COMPITO ASSEGNATO 1: Riporta fedelmente la parte del brano sul Suriname e il creato che comincia con "E allora guardiamo" e finisce con "su basi scientifiche.".
COMPITO ASSEGNATO 2: Prosegui il brano sul Suriname e il creato, riprendendo subito dopo la sua ultima frase.

ESTRATTO SCELTO:

= = =

Eppure scorrendo le stesse note geo-storiche si capisce come queste grandi ricchezze naturali, per l’enorme valore economico, sono diventate loro malgrado la sciagura del paese, sfruttato in epoca coloniale e postcoloniale fino ad oggi dove le estrazioni illegali di minerali costituiscono una delle cause maggiori dell’inquinamento proprio delle acque.
Come se ciò non bastasse, i cambiamenti climatici e il conseguente innalzamento del livello del mare rischiano di far sparire sotto il livello delle acque molta parte della zona costiera che copre circa il 15% del territorio.
Capite bene come tutto questo si ripercuota pesantemente nella vita delle persone e perché le donne del Suriname abbiano voluto stimolare la nostra attenzione su un tema che ci tocca tutti e sempre più da vicino.
Queste nostre sorelle nella fede non hanno però voluto partire dall’etica teologica per aiutarci a riflettere sul nostro approccio ai temi ecologici, ossia: cosa possiamo fare noi come credenti? Quali stili di vita conformi al Vangelo possiamo adottare nel nostro approccio alla creazione tutta?
Certamente domande importanti che un po’ tutti ci facciamo e che meritano risposte adeguate.
Ma per farlo con consapevolezza e davvero come credenti, non soltanto come cittadine e cittadini impegnati ecologicamente e socialmente, le nostre sorelle ci hanno voluto far partire dalla teologia fondamentale rimandando ad una riflessione sull’origine del creato voluta da Dio.
E allora guardiamo a questo testo che tante discussioni e pure tante divisioni ha portato nel mondo cristiano. Non voglio fare con voi una lettura che sottolinei le questioni di genere pure in esso insite e nemmeno puntare alla diatriba tra creazionisti che prendono letteralmente il brano ed evoluzionisti che vogliono confutarlo su basi scientifiche.

= = =

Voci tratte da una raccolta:
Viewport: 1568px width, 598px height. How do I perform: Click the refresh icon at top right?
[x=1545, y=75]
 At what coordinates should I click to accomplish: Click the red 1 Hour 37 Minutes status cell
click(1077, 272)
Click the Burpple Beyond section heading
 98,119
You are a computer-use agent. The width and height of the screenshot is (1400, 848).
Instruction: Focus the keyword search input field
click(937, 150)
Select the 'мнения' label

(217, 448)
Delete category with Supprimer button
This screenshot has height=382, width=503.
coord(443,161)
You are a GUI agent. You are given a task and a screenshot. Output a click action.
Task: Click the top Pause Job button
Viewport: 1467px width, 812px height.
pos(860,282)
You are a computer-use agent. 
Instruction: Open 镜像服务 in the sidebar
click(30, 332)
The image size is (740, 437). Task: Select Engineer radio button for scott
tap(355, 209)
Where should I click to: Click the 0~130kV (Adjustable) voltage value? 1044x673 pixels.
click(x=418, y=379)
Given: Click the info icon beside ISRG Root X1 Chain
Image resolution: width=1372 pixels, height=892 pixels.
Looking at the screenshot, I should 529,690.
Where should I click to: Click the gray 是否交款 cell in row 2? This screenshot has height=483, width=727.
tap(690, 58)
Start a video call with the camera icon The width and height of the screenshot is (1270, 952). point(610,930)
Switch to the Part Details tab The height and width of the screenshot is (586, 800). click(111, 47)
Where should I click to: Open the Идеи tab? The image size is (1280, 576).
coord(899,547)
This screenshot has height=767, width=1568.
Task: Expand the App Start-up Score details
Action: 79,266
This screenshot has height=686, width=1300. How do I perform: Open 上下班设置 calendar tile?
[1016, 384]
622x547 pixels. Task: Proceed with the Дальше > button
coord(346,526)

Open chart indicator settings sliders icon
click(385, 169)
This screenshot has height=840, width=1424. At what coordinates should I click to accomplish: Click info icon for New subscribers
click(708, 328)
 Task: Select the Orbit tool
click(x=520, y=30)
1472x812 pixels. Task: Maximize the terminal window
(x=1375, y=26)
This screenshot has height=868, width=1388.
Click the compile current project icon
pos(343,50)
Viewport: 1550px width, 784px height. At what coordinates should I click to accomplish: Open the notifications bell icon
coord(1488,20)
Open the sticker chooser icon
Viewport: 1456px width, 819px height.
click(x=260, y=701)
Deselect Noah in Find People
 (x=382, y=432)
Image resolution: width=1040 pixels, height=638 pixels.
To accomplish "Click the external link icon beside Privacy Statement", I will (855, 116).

= = =

RISULTATO DEL COMPITO 1:
E allora guardiamo a questo testo che tante discussioni e pure tante divisioni ha portato nel mondo cristiano. Non voglio fare con voi una lettura che sottolinei le questioni di genere pure in esso insite e nemmeno puntare alla diatriba tra creazionisti che prendono letteralmente il brano ed evoluzionisti che vogliono confutarlo su basi scientifiche.

RISULTATO DEL COMPITO 2:
A noi oggi interessa capire qual è il messaggio profondo che questo testo ci offre, quale riflessione vuole far emergere nel nostro vissuto quotidiano di credenti.
Innanzitutto ci dice che la creazione non è un atto casuale, fortuito, ma un preciso atto di volontà di Dio ed un atto di amore. Perché dico questo?
Perché all’inizio la terra è informe e vuota, un magma indistinto, insomma il caos. E, come ci spiegano gli esegeti Dio, opera la creazione per separazione, separa la luce dalle tenebre, le acque dalla terra e via di seguito, e imprimendovi un ordine progressivo che culmina nella creazione umana e l’istituzione dello shabbat.
Dio fa tutto ciò chiamando all’esistenza la creazione attraverso la sua Parola che ha un valore performativo, ossia fa, mette in atto, crea quello che dice: “Dio disse: ‘sia luce!’ e luce fu.”
Eppure prima della Parola di Dio vi è un altro soggetto che guarda alla creazione ancor prima che essa divenga tale, quando ancora è un caos informe: lo Spirito di Dio che aleggia sulla superficie. Dio guarda a questo caos, vi aleggia sopra attraverso il suo Spirito e già si prefigura la bontà e bellezza che ne può venir fuori. Ecco l’amore di Dio per la creazione che si esprime prima ancora che essa sia, come una madre che ama il figlio o la figlia che ha in grembo e già si prefigura un futuro di gioia, benessere e bellezza per il nascituro!
E cosa accade al momento in cui il nascituro viene al mondo? Qual è la prima cosa che ci viene da dire quando vediamo un bimbo o una bimba appena nati?
“Ma che bella bambina!”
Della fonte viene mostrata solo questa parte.